#### AVAILABLE DATA ####

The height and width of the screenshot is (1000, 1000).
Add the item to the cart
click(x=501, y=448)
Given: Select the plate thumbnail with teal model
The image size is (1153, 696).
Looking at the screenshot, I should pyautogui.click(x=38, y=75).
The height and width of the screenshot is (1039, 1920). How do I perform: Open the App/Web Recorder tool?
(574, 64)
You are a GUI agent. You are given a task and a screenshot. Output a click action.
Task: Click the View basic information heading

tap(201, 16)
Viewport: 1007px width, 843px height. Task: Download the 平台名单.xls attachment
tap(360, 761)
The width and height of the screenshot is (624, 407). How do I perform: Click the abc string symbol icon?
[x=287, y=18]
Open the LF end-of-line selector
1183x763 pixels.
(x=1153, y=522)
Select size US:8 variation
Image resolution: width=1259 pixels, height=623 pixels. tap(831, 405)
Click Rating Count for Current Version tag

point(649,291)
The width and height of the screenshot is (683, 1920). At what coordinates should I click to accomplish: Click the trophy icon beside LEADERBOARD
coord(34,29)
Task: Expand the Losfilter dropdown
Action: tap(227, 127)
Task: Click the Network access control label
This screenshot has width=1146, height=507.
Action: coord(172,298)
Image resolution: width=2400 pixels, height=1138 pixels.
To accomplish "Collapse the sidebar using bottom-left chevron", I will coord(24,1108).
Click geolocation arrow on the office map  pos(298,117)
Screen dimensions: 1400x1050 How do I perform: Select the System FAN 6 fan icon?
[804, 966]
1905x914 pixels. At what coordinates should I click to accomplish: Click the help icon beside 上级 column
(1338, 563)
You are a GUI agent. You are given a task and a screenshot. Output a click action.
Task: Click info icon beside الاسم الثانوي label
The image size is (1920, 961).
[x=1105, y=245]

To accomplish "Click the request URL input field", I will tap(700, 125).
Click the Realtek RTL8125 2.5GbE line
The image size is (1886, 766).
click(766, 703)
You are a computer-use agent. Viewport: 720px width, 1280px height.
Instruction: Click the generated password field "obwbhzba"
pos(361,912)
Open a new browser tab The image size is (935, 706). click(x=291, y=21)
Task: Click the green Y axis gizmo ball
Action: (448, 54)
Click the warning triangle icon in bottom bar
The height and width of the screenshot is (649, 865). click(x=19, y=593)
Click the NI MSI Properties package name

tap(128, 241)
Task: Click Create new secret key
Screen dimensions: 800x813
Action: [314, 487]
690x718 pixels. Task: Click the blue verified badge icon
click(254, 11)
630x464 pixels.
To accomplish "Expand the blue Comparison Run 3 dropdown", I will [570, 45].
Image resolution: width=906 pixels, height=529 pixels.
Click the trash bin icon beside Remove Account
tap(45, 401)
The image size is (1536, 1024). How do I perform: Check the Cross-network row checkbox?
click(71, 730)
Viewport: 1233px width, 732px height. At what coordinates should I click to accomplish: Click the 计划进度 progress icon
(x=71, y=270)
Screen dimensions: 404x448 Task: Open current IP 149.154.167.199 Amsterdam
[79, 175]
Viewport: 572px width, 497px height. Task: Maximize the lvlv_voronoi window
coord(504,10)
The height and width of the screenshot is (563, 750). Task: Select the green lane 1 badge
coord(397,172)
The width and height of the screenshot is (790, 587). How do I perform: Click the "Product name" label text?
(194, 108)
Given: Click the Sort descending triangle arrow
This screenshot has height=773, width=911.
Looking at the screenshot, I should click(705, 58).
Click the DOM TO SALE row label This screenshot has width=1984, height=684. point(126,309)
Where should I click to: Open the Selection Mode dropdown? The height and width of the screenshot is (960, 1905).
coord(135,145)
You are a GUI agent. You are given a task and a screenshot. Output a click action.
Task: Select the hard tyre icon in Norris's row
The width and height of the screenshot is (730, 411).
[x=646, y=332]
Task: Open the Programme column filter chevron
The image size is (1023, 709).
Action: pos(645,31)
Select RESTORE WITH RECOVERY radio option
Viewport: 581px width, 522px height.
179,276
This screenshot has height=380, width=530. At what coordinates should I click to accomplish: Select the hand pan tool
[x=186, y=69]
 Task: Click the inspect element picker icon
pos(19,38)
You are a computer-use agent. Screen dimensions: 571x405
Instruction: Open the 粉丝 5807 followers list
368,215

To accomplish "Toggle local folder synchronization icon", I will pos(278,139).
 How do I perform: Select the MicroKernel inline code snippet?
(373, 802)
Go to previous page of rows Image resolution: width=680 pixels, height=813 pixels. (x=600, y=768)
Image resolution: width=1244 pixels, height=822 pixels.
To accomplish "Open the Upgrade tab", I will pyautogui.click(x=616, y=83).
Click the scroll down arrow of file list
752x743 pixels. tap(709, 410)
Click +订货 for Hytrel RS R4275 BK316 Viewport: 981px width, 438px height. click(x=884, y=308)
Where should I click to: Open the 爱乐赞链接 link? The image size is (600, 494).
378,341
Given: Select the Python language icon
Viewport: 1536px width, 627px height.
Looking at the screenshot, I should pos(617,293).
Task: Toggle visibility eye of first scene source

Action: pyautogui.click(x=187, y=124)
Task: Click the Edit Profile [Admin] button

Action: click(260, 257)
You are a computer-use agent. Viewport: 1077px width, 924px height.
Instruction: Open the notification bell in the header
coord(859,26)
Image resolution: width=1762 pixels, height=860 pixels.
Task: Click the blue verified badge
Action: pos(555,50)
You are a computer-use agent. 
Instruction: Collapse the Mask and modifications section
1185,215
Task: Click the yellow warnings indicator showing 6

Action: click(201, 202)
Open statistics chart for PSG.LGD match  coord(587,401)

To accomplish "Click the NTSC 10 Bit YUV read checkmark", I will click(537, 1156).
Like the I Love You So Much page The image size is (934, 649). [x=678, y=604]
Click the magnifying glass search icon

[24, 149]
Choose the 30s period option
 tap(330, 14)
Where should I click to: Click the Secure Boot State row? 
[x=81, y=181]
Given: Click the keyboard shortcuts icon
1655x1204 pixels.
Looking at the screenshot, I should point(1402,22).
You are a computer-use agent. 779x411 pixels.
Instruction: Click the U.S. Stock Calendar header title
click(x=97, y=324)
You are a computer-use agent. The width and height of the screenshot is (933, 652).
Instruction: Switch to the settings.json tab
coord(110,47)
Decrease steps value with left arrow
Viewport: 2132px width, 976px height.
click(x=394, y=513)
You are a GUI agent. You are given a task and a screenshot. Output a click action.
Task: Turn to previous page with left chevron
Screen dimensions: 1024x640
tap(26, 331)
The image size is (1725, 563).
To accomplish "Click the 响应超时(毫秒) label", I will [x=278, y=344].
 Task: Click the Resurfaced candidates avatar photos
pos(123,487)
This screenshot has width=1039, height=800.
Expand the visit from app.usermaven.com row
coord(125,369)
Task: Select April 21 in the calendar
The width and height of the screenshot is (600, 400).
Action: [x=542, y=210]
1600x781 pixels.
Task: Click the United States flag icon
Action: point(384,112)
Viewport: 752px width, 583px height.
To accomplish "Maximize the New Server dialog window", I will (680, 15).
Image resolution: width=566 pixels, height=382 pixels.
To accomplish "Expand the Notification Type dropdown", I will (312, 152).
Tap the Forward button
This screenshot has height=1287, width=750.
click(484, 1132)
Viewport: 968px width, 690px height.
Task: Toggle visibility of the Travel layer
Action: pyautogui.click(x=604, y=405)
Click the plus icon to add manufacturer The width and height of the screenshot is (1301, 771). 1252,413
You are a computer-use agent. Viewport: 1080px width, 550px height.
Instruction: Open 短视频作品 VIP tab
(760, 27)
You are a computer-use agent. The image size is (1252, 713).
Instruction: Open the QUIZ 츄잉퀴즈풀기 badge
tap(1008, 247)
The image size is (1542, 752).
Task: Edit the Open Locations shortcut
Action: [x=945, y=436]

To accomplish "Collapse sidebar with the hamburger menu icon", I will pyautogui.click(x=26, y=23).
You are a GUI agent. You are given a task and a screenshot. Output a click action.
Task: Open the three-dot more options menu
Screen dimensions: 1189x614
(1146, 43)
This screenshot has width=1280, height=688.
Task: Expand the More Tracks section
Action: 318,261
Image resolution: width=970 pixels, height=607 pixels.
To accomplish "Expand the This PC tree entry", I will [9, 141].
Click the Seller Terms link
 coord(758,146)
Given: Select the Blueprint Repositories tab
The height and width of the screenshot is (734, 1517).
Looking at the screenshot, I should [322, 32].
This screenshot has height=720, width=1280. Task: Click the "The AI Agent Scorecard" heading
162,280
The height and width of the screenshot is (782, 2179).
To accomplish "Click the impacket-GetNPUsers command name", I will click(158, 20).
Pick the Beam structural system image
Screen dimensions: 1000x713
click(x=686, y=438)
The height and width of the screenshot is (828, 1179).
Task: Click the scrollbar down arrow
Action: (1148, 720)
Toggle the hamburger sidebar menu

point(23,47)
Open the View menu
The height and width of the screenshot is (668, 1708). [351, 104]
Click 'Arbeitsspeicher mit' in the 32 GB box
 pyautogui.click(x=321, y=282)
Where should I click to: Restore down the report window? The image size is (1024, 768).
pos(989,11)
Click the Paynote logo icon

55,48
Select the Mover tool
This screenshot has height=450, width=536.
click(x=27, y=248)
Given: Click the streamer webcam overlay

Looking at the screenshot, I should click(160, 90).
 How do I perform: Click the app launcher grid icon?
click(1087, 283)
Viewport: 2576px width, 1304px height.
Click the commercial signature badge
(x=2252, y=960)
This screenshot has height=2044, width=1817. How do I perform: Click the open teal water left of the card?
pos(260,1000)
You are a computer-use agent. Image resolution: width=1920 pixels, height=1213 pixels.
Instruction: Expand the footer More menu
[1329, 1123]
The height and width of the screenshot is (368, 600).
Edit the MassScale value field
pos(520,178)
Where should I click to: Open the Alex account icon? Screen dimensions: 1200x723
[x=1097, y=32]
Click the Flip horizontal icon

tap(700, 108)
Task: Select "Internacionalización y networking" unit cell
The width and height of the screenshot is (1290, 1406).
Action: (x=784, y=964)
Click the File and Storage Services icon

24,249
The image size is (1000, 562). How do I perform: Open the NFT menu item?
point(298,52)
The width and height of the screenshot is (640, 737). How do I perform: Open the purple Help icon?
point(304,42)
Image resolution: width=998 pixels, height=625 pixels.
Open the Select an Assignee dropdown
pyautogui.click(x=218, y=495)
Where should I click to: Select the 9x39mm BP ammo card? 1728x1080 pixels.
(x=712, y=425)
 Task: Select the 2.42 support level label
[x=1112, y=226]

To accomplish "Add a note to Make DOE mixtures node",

####

From the records above, copy out the line with "The width and height of the screenshot is (730, 411).", the line with "Open statistics chart", and every line between them, word for word.

◆ **WRITTEN RESPONSE**:
The width and height of the screenshot is (730, 411).
[x=646, y=332]
Task: Open the Programme column filter chevron
The image size is (1023, 709).
Action: pos(645,31)
Select RESTORE WITH RECOVERY radio option
Viewport: 581px width, 522px height.
179,276
This screenshot has height=380, width=530. At what coordinates should I click to accomplish: Select the hand pan tool
[x=186, y=69]
 Task: Click the inspect element picker icon
pos(19,38)
You are a computer-use agent. Screen dimensions: 571x405
Instruction: Open the 粉丝 5807 followers list
368,215

To accomplish "Toggle local folder synchronization icon", I will pos(278,139).
 How do I perform: Select the MicroKernel inline code snippet?
(373, 802)
Go to previous page of rows Image resolution: width=680 pixels, height=813 pixels. (x=600, y=768)
Image resolution: width=1244 pixels, height=822 pixels.
To accomplish "Open the Upgrade tab", I will pyautogui.click(x=616, y=83).
Click the scroll down arrow of file list
752x743 pixels. tap(709, 410)
Click +订货 for Hytrel RS R4275 BK316 Viewport: 981px width, 438px height. click(x=884, y=308)
Where should I click to: Open the 爱乐赞链接 link? The image size is (600, 494).
378,341
Given: Select the Python language icon
Viewport: 1536px width, 627px height.
Looking at the screenshot, I should pos(617,293).
Task: Toggle visibility eye of first scene source

Action: pyautogui.click(x=187, y=124)
Task: Click the Edit Profile [Admin] button

Action: click(260, 257)
You are a computer-use agent. Viewport: 1077px width, 924px height.
Instruction: Open the notification bell in the header
coord(859,26)
Image resolution: width=1762 pixels, height=860 pixels.
Task: Click the blue verified badge
Action: pos(555,50)
You are a computer-use agent. 
Instruction: Collapse the Mask and modifications section
1185,215
Task: Click the yellow warnings indicator showing 6

Action: click(201, 202)
Open statistics chart for PSG.LGD match  coord(587,401)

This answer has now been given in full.